In October 2006 it was announced that after over 25 years in operation, the Union Pacific railroad was to close. The last train ran on 29 October 2006. June 2007 saw the announcement that the remaining Rio Grande route would not reopen for the 2008 season, and would be replaced by a shorter simplified line.

=== Locomotives ===
The locomotives were as follows:

Steam Locomotives
| Type | Number | Name | Status | Image |
| Union Pacific 4-8-8-4 | X4008 | "William Jeffers" | Now in private hands. Has been used at Diamond Valley Railway in Australia. Currently in storage |  |
| Union Pacific 4-8-4 | 818 | "Queen of Wyoming" | Current location Australia stored. |  |
| Union Pacific 4-8-4 | 838 | "Queen of Nebraska" | Current location Australia stored. |  |
| Rio Grande 2-8-2 | 488 | "General Palmer" | Currently location Australia |  |
| Rio Grande 2-8-2 | 498 | "Otto Mears" | Current location Australia stored. |  |
| Freelance 2-6-2 | 88 | "David Curwen" | Sold in 2005. Current location Eastleigh Lakeside Railway |  |

Diesel Locomotives
| Type | Number | Name | Status | Image |
| Union Pacific DDA40X Do-Do | 6908 | "Centennial" | Currently location Australia (Selby) |  |
| Rio Grande GP35 Bo-Bo | 3008 | "Matthias Baldwin" | Current location Australia stored. |  |
| Santa Fe FP45 Co-Co | 5908 | "Pioneer" | Currently location Australia (Selby) |  |
| Amtrak E8 | 248 | "Spirit of America" | Currently location Australia (Selby) |  |

When the park closed in 2006 all the locomotives were made available for sale, and in early 2008 eight of them were sold to a gentleman in Dorset to run at Plowman's Railroad near Ferndown in Dorset. The Dorset railway is no longer running and the locomotives have since been exported to Australia as part of a private project to build a seven and a quarter inch railroad next to the 'Puffing Billy Railway' in Australia.

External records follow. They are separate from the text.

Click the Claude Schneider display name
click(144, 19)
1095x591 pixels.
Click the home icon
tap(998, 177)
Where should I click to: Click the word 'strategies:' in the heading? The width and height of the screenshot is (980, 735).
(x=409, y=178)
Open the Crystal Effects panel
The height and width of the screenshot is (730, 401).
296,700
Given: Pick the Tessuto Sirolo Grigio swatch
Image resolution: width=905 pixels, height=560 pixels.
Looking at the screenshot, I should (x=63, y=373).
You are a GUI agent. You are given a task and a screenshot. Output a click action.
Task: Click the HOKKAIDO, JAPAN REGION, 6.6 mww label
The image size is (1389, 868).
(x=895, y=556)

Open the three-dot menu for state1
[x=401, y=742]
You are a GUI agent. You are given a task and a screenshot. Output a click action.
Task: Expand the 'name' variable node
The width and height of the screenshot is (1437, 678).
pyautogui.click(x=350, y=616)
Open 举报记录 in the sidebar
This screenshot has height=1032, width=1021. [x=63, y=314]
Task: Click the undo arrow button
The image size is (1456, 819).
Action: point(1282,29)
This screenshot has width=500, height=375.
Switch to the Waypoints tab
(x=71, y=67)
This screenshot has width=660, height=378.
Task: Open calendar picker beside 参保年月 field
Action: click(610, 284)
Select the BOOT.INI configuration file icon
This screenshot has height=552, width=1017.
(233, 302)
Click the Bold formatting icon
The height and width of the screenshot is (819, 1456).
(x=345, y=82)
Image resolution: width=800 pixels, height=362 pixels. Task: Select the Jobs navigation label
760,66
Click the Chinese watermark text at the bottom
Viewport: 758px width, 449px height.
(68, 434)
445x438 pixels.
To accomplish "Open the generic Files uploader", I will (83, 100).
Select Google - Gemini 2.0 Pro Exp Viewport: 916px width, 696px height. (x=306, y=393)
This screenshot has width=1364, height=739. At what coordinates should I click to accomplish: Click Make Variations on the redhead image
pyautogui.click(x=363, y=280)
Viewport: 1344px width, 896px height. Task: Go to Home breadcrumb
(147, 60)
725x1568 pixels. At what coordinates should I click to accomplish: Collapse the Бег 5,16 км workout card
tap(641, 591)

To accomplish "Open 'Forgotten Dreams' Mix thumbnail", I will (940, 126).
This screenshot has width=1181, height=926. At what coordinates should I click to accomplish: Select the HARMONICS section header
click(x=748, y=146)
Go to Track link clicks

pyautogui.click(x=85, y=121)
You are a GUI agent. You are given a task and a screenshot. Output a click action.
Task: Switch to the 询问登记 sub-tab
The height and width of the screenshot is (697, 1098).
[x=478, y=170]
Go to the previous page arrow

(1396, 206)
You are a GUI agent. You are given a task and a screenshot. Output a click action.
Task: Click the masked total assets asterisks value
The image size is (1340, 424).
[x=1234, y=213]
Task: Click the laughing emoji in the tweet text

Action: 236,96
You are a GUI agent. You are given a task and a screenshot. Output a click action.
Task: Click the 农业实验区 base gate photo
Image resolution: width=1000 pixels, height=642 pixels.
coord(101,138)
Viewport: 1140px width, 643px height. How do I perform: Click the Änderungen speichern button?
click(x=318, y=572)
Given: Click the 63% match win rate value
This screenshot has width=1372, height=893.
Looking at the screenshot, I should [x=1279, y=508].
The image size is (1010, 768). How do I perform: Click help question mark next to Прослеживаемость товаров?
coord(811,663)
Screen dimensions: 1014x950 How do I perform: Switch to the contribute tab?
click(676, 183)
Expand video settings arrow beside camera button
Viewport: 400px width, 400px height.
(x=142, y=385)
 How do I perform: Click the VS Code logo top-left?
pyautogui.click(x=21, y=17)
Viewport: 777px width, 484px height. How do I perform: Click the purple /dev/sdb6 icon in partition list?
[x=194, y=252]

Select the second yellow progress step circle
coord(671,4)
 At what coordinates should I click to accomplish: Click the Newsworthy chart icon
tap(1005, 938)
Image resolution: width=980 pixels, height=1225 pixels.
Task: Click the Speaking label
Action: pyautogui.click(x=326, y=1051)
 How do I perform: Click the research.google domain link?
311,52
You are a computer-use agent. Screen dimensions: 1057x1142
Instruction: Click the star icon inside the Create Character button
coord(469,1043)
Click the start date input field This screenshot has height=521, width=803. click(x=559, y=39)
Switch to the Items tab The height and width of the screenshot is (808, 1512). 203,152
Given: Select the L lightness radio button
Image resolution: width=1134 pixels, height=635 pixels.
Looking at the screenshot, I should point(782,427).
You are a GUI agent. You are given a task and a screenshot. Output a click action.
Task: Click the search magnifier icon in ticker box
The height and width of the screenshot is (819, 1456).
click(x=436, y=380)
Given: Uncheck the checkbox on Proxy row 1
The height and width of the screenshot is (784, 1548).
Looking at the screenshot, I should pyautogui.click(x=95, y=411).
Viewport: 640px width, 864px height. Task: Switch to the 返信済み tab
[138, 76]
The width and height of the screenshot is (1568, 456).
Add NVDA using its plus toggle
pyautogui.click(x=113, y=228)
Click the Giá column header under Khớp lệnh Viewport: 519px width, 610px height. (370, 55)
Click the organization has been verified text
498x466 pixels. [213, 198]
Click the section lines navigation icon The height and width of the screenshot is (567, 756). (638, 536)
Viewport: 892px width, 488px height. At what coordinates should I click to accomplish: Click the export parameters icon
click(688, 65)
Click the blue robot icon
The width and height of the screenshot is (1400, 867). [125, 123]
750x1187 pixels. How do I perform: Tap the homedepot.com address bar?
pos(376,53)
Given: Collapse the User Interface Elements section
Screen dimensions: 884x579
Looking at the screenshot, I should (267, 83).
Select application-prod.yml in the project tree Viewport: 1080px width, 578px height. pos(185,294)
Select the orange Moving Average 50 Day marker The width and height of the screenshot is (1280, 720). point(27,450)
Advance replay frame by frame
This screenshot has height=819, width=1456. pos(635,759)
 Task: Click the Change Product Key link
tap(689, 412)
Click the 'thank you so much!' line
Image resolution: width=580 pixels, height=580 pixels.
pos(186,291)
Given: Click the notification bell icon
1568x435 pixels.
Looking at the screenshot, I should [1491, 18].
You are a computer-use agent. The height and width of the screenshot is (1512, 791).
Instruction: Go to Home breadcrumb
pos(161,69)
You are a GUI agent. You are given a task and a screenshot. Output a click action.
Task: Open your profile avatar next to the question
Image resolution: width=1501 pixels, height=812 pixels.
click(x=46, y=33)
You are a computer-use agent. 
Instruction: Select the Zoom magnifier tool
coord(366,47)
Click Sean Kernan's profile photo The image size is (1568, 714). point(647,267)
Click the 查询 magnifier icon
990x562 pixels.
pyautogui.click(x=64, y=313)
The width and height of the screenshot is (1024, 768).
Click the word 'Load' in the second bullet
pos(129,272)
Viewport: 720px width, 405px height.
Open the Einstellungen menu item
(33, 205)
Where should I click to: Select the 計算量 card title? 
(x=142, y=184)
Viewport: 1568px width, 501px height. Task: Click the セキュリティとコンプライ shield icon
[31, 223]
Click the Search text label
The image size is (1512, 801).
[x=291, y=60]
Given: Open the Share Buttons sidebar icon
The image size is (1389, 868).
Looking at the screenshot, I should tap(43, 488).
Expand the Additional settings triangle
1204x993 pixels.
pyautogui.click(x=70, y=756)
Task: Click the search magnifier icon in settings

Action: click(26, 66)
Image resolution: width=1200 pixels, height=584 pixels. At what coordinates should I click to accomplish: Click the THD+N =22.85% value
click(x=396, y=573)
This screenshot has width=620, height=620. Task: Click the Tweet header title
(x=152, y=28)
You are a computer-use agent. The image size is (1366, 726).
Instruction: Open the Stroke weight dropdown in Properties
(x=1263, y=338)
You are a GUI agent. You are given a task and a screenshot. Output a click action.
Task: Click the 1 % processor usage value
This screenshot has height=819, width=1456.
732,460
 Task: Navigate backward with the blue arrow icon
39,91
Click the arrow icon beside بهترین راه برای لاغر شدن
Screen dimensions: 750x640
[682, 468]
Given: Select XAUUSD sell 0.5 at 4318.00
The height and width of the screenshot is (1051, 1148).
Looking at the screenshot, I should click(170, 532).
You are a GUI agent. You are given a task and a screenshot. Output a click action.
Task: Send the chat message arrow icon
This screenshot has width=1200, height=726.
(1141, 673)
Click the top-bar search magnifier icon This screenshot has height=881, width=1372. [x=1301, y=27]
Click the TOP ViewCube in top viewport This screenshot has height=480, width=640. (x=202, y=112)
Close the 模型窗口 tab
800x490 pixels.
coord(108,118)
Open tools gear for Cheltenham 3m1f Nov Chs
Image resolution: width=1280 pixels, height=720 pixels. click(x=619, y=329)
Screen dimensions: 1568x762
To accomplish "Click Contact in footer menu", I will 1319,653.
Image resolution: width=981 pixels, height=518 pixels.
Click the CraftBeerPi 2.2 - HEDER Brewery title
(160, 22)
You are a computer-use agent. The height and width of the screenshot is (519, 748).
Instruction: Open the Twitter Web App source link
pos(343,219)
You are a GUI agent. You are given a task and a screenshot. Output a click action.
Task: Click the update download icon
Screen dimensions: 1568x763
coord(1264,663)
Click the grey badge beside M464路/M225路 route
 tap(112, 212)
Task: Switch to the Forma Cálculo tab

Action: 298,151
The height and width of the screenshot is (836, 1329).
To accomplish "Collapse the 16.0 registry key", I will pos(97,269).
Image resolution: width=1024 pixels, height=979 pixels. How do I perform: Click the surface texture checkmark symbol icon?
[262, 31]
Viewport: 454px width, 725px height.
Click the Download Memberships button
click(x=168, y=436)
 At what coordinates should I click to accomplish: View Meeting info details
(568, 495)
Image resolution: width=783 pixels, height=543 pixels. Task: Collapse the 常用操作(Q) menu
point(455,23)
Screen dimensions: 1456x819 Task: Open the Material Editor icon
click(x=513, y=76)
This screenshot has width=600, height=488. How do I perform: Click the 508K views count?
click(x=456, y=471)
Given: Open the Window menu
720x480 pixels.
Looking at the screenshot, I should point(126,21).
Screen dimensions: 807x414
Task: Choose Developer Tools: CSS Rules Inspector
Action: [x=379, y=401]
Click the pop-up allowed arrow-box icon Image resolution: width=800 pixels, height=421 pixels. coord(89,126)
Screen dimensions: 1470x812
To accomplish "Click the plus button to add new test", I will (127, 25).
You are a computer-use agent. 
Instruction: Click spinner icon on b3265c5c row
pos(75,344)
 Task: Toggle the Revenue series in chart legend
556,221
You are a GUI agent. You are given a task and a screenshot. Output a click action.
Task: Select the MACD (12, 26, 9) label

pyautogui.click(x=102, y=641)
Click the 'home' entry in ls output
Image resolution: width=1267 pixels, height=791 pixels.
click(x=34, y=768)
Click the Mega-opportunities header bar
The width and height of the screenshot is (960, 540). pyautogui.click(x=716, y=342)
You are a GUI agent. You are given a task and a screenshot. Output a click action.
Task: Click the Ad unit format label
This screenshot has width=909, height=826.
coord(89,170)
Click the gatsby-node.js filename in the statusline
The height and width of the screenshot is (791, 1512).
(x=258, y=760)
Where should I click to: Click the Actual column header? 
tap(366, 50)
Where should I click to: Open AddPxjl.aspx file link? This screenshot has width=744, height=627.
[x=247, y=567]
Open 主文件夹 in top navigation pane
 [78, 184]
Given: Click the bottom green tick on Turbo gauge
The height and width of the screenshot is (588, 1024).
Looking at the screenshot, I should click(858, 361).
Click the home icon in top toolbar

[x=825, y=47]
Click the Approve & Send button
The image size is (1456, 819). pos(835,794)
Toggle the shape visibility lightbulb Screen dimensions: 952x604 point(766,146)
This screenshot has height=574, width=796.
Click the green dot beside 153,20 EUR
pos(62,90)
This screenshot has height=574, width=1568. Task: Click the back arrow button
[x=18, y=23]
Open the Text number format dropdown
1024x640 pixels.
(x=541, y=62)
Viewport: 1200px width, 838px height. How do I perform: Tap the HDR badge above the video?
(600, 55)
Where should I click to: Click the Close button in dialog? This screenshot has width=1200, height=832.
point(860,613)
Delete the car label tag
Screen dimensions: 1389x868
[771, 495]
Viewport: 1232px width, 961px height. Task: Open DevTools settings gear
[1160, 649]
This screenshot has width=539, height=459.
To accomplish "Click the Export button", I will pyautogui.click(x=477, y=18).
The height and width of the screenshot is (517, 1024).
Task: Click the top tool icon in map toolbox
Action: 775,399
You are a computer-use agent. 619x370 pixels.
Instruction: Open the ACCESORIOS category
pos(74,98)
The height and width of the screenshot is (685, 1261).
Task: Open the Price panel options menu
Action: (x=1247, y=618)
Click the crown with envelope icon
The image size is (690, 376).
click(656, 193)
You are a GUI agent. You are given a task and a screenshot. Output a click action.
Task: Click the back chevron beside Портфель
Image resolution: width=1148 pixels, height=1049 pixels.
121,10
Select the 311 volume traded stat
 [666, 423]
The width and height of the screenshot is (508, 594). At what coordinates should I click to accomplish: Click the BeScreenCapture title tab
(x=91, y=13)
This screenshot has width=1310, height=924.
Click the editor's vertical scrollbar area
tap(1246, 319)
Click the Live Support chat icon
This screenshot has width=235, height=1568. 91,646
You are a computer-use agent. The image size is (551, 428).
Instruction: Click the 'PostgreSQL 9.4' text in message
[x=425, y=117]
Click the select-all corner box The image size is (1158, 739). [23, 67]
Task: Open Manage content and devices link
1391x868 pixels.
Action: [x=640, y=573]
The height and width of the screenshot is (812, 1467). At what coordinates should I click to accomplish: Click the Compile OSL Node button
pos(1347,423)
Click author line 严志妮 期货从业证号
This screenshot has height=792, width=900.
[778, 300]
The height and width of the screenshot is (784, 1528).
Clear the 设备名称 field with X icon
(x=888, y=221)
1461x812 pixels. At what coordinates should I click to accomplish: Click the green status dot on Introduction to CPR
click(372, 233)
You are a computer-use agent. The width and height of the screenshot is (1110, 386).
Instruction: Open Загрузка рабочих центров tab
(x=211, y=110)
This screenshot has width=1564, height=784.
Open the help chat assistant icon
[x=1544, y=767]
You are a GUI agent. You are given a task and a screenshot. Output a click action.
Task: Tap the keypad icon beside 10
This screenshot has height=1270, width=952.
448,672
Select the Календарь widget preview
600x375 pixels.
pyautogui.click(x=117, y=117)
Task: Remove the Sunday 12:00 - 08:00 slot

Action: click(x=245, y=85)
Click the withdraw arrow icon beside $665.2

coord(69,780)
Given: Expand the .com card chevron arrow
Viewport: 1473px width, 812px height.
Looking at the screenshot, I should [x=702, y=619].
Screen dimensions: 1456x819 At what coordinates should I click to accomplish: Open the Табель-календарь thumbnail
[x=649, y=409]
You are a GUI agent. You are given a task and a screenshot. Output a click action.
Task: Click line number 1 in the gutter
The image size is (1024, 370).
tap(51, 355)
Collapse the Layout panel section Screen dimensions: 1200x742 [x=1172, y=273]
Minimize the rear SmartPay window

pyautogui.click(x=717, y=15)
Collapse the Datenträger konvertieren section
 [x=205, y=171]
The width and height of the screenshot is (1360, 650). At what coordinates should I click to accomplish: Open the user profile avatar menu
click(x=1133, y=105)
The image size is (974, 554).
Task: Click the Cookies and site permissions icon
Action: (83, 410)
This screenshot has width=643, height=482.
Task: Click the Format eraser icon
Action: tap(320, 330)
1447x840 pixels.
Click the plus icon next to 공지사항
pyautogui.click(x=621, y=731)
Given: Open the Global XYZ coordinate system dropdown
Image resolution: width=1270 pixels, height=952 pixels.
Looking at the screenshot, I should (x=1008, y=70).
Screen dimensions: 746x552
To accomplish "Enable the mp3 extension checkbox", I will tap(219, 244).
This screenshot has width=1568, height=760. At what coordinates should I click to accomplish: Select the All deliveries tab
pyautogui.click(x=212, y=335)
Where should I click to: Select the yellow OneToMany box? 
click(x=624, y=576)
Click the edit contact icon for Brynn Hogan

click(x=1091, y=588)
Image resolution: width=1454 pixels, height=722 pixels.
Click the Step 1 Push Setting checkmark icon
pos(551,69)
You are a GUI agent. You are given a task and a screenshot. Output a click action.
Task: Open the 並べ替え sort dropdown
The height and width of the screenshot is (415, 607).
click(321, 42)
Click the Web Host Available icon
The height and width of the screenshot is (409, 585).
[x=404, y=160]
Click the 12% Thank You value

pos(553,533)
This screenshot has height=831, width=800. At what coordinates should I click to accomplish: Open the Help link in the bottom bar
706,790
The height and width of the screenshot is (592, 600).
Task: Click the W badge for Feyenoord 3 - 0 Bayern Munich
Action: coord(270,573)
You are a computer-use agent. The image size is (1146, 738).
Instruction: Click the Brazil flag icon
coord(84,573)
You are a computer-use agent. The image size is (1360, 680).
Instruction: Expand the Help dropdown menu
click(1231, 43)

As an update, the seven-and-a-quarter railway will not be built. The local council has denied it.

== Redevelopment work ==
The park was closed for major redevelopment including the construction of new holiday lodges, a new arts centre and various other adjustments designed to boost income to the park at a time when many theme parks are feeling increasing competition and falling profits. The Go Kart track was due be demolished, and some of the play equipment removed. The Southern Gallery was due to remain until its new home is completed. Since then the land was available for sale in 2012.